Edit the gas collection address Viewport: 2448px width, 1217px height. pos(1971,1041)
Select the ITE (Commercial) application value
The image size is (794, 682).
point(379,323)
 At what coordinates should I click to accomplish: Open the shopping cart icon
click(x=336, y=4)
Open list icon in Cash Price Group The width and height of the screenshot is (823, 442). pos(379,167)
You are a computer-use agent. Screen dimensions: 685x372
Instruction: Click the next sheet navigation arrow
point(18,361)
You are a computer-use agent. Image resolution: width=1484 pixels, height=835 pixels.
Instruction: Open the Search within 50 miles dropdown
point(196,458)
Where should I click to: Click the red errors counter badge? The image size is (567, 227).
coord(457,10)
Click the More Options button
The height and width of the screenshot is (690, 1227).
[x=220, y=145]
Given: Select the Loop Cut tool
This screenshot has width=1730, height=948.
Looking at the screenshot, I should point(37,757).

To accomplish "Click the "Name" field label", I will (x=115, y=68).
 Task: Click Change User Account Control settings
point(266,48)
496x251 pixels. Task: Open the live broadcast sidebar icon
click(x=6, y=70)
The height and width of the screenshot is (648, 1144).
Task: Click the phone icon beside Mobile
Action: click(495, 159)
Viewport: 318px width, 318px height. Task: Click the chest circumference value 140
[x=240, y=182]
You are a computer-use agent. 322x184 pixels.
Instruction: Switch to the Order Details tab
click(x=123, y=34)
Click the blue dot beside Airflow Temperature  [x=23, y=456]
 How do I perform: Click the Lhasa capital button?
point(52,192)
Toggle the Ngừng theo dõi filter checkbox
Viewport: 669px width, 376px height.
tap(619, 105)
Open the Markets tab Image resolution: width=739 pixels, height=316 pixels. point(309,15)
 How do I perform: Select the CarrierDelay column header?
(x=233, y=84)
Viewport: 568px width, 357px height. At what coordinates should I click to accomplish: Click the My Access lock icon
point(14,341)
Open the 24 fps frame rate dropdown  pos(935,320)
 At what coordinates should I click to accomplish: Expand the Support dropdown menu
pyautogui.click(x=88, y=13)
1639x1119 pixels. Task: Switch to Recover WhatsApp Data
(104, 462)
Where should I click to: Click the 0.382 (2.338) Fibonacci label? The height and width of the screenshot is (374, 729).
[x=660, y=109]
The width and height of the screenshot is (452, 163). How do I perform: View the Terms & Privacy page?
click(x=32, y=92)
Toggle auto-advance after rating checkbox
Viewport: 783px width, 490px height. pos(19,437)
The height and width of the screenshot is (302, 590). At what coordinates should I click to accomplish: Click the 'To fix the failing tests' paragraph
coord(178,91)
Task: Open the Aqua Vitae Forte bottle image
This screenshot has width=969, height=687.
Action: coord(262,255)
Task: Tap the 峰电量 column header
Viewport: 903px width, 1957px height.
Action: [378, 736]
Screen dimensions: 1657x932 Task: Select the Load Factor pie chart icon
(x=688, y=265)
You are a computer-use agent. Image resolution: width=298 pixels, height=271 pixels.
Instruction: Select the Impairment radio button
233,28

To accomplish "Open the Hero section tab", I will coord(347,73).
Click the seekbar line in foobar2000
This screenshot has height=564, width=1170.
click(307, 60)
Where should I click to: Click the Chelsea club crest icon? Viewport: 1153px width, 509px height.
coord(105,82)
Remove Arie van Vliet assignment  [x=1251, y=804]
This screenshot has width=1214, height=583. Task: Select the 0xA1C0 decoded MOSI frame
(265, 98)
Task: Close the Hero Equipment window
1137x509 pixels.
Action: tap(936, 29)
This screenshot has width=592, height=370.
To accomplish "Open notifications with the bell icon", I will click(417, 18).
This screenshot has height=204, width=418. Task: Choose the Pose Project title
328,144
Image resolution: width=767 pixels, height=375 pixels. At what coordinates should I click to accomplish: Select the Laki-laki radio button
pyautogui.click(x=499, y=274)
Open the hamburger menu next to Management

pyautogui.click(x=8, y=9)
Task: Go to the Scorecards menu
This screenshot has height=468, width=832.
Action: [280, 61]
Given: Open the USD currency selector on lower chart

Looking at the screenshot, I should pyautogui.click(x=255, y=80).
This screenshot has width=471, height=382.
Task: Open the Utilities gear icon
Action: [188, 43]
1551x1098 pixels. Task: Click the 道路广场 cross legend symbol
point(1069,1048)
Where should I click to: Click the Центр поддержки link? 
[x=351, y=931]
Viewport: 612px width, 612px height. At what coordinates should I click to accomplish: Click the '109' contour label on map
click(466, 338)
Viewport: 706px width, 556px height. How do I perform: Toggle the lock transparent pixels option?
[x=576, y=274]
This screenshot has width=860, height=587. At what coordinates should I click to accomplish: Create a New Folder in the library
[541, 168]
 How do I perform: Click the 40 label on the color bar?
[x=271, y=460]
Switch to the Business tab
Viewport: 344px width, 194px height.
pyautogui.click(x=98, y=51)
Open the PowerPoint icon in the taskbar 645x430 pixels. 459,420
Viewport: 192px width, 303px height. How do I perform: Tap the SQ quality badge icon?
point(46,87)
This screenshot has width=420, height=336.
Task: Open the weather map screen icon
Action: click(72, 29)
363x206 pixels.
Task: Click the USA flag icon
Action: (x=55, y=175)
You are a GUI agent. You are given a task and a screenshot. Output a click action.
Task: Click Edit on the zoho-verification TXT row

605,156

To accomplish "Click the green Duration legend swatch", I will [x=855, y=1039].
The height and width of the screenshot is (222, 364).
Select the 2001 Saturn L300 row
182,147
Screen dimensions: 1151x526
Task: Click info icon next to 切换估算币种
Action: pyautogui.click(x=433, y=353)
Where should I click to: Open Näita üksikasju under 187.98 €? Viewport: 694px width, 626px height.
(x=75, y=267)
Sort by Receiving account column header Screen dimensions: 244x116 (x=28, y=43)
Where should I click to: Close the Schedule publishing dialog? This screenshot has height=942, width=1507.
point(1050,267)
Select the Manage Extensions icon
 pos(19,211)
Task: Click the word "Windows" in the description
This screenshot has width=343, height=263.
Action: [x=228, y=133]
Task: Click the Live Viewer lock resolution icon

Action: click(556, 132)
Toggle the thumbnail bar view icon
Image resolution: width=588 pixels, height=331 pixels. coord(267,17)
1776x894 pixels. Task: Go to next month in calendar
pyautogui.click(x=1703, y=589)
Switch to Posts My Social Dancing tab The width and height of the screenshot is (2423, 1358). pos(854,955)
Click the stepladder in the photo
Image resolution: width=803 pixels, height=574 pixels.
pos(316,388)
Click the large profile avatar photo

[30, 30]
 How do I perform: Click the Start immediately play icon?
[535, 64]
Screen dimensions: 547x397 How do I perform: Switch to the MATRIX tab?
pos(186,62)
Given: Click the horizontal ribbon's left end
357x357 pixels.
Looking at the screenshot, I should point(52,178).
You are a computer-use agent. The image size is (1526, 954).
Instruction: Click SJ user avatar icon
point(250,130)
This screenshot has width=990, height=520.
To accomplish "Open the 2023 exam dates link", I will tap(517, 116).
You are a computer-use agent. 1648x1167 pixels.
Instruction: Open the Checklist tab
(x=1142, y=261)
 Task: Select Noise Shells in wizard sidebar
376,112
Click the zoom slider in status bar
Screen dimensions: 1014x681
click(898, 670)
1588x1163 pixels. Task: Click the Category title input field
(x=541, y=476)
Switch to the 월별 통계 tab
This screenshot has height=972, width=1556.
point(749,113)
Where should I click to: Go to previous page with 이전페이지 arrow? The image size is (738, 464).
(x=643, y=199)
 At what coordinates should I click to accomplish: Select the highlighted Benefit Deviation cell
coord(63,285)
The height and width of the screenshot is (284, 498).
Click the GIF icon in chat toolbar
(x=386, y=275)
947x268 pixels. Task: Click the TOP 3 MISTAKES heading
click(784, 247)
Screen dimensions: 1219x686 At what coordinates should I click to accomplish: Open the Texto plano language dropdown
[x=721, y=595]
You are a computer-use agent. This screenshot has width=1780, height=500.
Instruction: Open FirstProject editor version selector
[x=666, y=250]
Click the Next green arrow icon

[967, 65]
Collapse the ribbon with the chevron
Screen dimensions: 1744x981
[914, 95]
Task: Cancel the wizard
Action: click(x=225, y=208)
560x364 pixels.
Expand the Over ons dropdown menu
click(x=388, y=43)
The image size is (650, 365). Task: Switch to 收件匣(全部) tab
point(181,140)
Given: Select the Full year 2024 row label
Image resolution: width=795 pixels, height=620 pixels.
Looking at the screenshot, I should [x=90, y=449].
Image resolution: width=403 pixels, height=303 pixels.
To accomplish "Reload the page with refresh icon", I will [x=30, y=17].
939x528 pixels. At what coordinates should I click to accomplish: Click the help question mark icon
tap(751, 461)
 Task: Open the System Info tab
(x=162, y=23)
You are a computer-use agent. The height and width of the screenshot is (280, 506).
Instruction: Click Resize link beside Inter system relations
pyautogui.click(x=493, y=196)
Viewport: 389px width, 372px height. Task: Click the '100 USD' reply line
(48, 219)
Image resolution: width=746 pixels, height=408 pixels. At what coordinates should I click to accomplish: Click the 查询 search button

━━━━━━━━━━━━━━━━━━━━━━━━━━━━━━

*What is required:* Copy out everything in the listing from the line containing "Select the ITE (Commercial) application value" down to the line containing "tap(619, 105)", with both of those lines included, keeping each line exactly as it appears.

*Response to this exercise:*
Select the ITE (Commercial) application value
The image size is (794, 682).
point(379,323)
 At what coordinates should I click to accomplish: Open the shopping cart icon
click(x=336, y=4)
Open list icon in Cash Price Group The width and height of the screenshot is (823, 442). pos(379,167)
You are a computer-use agent. Screen dimensions: 685x372
Instruction: Click the next sheet navigation arrow
point(18,361)
You are a computer-use agent. Image resolution: width=1484 pixels, height=835 pixels.
Instruction: Open the Search within 50 miles dropdown
point(196,458)
Where should I click to: Click the red errors counter badge? The image size is (567, 227).
coord(457,10)
Click the More Options button
The height and width of the screenshot is (690, 1227).
[x=220, y=145]
Given: Select the Loop Cut tool
This screenshot has width=1730, height=948.
Looking at the screenshot, I should point(37,757).

To accomplish "Click the "Name" field label", I will (x=115, y=68).
 Task: Click Change User Account Control settings
point(266,48)
496x251 pixels. Task: Open the live broadcast sidebar icon
click(x=6, y=70)
The height and width of the screenshot is (648, 1144).
Task: Click the phone icon beside Mobile
Action: click(495, 159)
Viewport: 318px width, 318px height. Task: Click the chest circumference value 140
[x=240, y=182]
You are a computer-use agent. 322x184 pixels.
Instruction: Switch to the Order Details tab
click(x=123, y=34)
Click the blue dot beside Airflow Temperature  [x=23, y=456]
 How do I perform: Click the Lhasa capital button?
point(52,192)
Toggle the Ngừng theo dõi filter checkbox
Viewport: 669px width, 376px height.
tap(619, 105)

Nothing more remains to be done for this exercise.